Comencé a notar algo extraño. Una mezcla entre sueño y mareo. La muerte venía buscarme. Desesperado, apreté con fuerza el puño y lo levanté. Juraría que allí estaba la pluma, pero no. Vete a saber, quizá había acabado destruida entre las ruinas.
Él me agarró la mano con firmeza.
— Tranquilo, Kyle Cross. Tú descansa, yo me encargo de todo. Daniel Queen acabará bajo tierra.
"No lo mates", imploré.
— Eso depende de ti. Si llegas en el momento oportuno, dejaré que seas tú quien decida.

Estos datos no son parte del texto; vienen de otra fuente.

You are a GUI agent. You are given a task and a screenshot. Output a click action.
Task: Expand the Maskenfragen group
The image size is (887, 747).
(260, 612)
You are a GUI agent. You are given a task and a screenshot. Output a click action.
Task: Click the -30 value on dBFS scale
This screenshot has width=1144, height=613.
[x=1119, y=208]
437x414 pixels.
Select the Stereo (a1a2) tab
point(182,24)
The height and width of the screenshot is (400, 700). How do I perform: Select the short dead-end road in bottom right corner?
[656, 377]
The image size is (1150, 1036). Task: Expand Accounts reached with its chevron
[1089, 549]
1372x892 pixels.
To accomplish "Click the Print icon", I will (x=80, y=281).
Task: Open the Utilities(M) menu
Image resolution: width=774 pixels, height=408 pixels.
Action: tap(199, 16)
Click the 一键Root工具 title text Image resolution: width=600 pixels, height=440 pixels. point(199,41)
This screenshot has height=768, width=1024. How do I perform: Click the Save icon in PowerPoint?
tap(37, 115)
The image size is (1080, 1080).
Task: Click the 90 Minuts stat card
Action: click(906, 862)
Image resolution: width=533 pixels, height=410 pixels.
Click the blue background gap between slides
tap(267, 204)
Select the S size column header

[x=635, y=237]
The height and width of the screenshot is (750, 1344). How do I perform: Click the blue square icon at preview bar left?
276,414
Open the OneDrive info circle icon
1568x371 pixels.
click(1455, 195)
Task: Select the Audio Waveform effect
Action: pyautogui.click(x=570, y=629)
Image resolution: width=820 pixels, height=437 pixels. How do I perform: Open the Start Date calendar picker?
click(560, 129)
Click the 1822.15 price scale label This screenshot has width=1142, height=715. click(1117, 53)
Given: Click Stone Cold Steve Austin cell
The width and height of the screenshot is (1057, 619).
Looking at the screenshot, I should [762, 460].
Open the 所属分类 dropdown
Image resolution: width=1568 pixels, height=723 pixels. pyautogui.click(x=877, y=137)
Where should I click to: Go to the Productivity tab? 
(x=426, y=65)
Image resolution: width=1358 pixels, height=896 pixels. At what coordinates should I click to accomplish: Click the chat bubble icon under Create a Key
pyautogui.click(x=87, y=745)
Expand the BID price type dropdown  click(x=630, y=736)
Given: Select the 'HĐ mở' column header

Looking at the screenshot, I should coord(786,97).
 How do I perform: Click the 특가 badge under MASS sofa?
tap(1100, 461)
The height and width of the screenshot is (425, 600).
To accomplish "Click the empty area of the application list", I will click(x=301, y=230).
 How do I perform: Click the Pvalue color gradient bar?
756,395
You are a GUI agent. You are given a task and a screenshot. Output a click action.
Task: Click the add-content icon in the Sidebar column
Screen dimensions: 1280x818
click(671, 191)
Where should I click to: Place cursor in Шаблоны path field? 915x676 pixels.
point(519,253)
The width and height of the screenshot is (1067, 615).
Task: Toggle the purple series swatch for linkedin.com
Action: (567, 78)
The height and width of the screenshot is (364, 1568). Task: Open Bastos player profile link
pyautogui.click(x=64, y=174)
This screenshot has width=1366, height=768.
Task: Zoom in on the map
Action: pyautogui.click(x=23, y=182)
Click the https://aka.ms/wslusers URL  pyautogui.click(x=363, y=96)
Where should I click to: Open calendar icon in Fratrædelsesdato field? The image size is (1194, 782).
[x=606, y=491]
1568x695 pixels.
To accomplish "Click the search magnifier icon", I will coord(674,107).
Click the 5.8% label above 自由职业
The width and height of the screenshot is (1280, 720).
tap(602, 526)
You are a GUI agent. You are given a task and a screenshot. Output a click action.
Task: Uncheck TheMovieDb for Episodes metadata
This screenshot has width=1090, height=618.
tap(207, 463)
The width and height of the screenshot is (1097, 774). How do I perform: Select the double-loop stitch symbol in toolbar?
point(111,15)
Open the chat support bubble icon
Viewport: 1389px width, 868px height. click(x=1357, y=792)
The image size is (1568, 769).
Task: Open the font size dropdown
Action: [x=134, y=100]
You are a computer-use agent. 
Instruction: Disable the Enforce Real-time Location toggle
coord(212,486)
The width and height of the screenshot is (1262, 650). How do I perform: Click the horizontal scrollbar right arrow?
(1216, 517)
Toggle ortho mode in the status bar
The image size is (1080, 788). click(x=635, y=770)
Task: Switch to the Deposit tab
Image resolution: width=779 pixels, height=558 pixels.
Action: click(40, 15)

Y se paralizó. Todos sus movimientos se detuvieron. Mi mano cayó, agotada, atravesando su imagen.
El sombrero se levantó. Por fin podía ver a su dueño.
Era una silueta negra. Delgada y mal dibujada. Vibraba, como si su imagen no se pudiera mantener en la realidad. Me miraba con ojos enormes, grises y granulados. En un movimiento continuo y arbitrario, parecían estar hechos de ruido blanco. Una sonrisa borrosa pero macabra, de oreja a oreja, me regalaba una extraña felicidad. Y, coronando todo el conjunto, ese sombrero de copa, propio de un mago o de Gutts.
Y en la mano, la pluma. La tenía él.
Acercó el utensilio a mi cara. Con un trazo delicado y suave, empezó a escribir en mi mejilla.
De repente me sentí rejuvenecido. Una sonrisa decoró mi rostro.